▶ **Aim of the task**:
Leave out the pictures, and quote exactly the lines running from the one with "Where should I click to: Select" through the last line of the entries below.
** Opening Records for processing block **
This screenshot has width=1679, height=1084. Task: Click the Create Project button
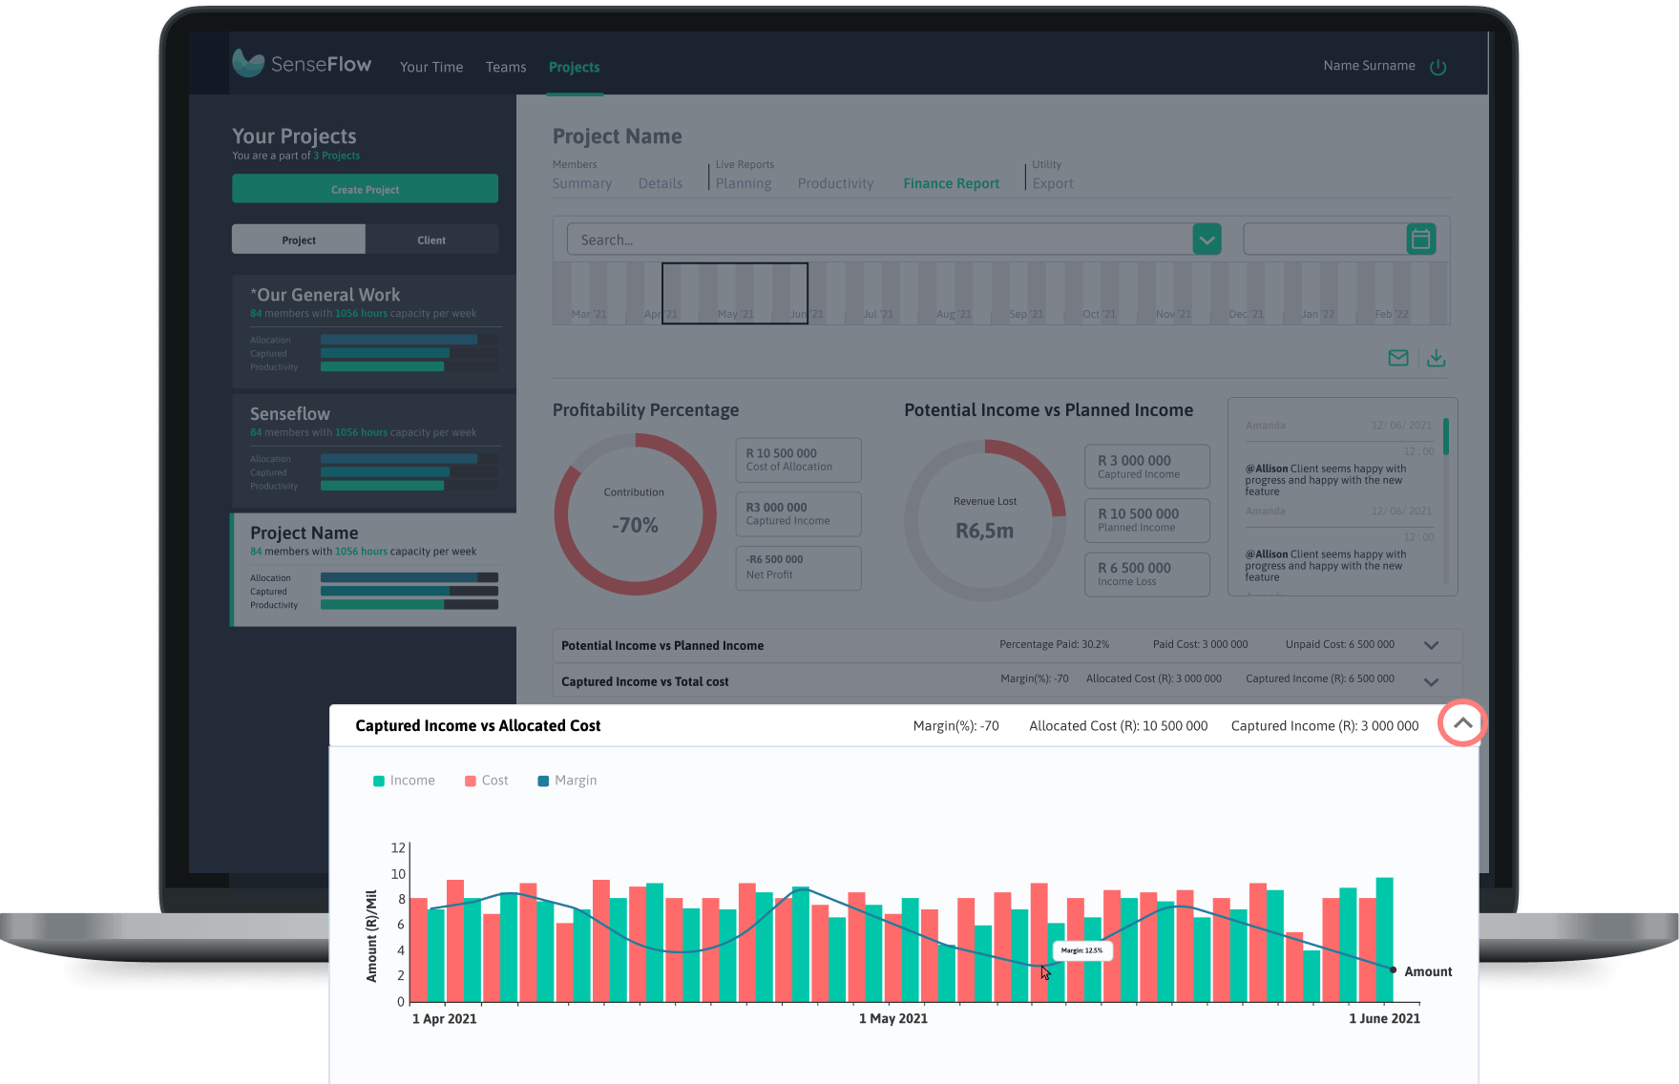coord(365,189)
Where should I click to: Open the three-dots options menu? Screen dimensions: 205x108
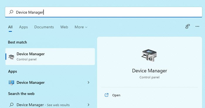[x=197, y=26]
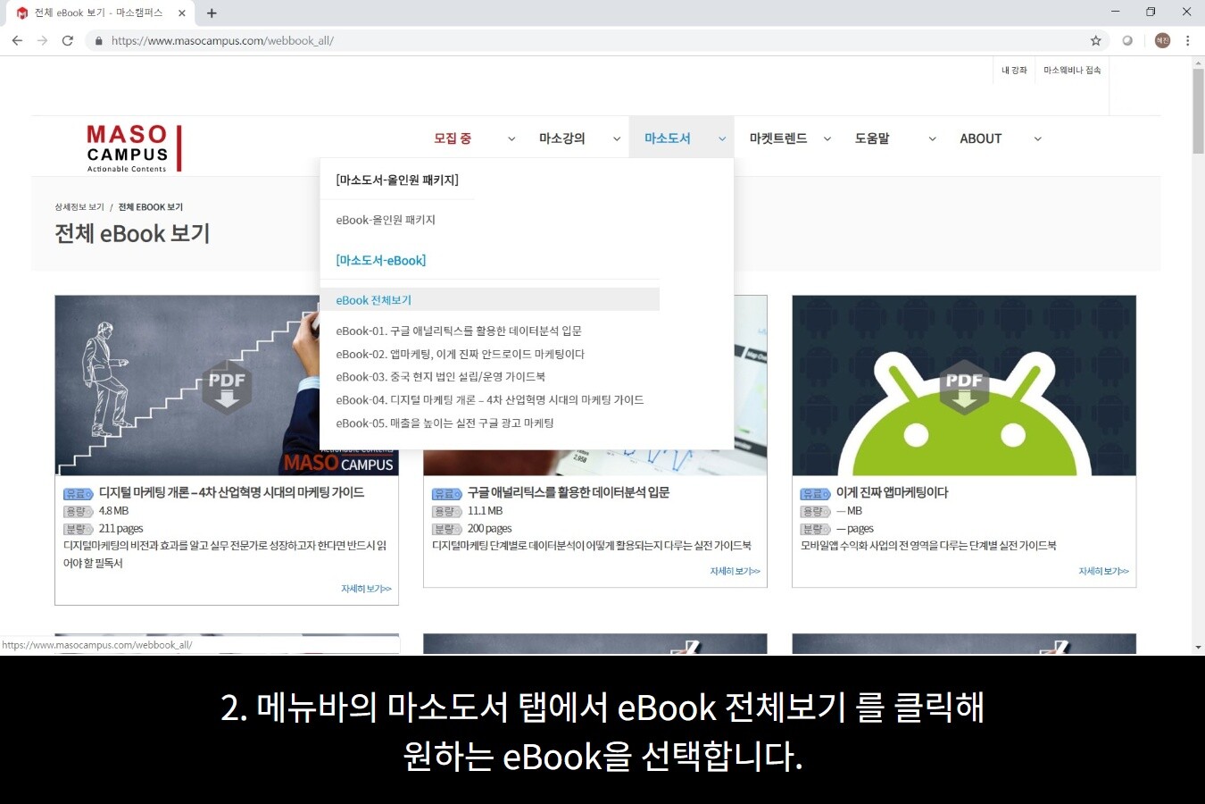Click the 유료 badge beside 구글 애널리틱스 title
The height and width of the screenshot is (804, 1205).
[x=446, y=493]
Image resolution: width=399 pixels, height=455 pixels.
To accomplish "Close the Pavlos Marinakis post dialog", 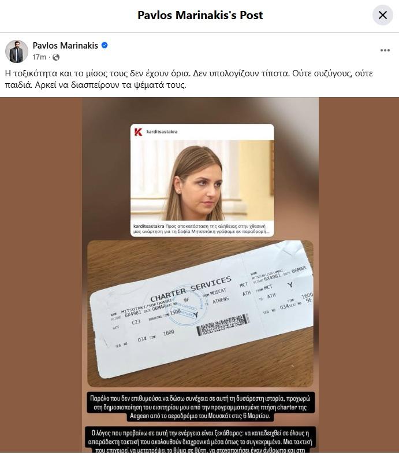I will (382, 15).
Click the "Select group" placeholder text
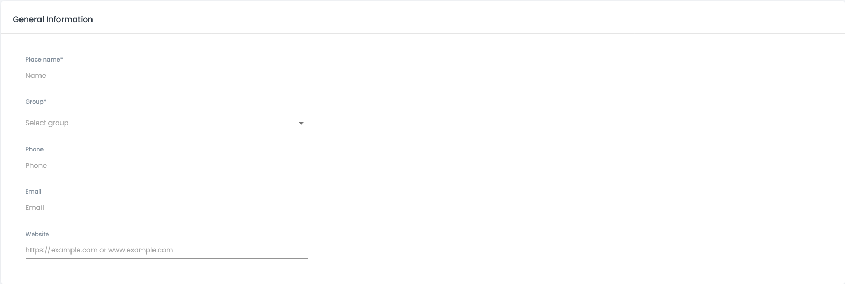The width and height of the screenshot is (845, 284). (47, 123)
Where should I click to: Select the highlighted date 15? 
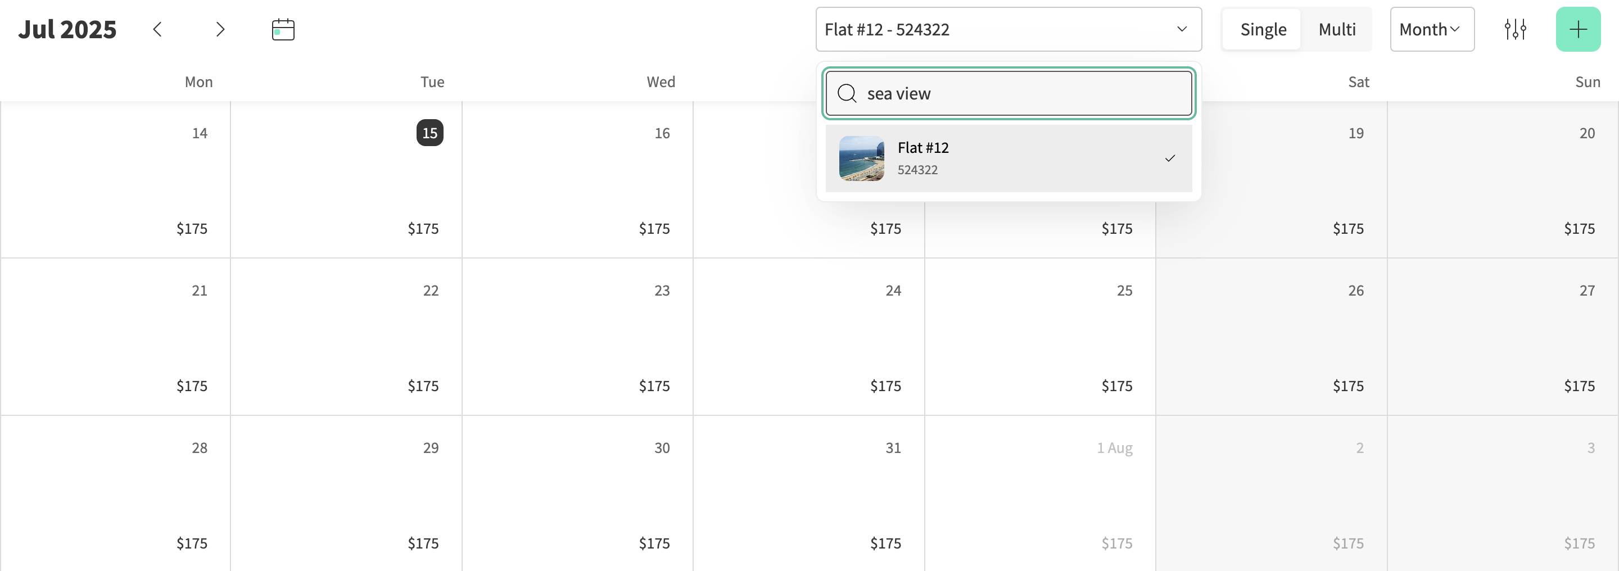[430, 133]
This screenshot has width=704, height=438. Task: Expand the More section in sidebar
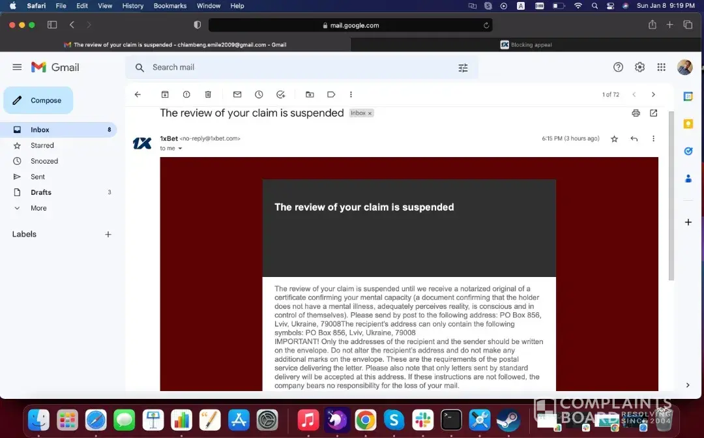point(38,208)
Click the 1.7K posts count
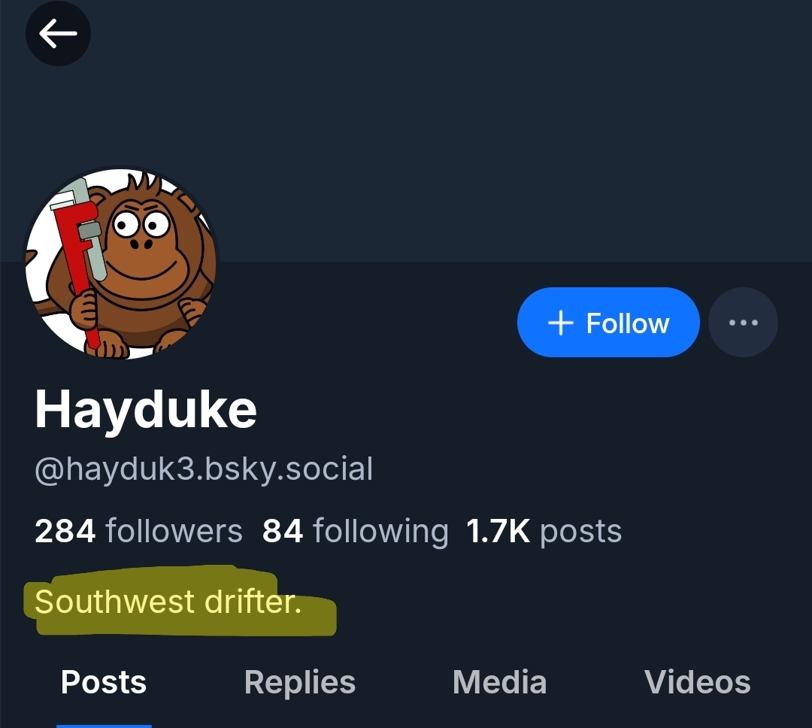 pos(544,531)
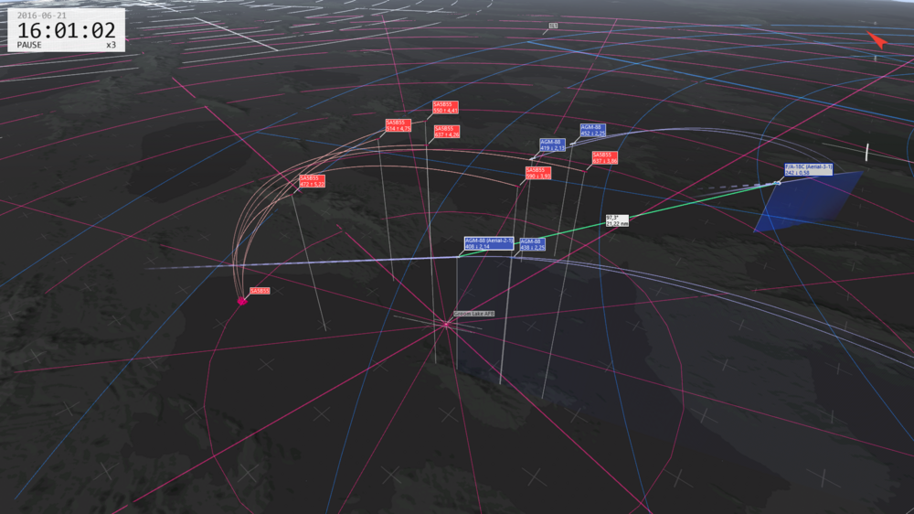Select the AGM-88 (Aerial-2-1) missile label
The image size is (914, 514).
(488, 243)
** Closing Records for processing block **
▶ **Reply**:
Where should I click to: Select the highlighted date 15? 
[430, 133]
This screenshot has width=704, height=438. Task: Expand the More section in sidebar
point(38,208)
Click the 1.7K posts count
 pos(544,531)
Select the AGM-88 (Aerial-2-1) missile label
The image size is (914, 514).
(488, 243)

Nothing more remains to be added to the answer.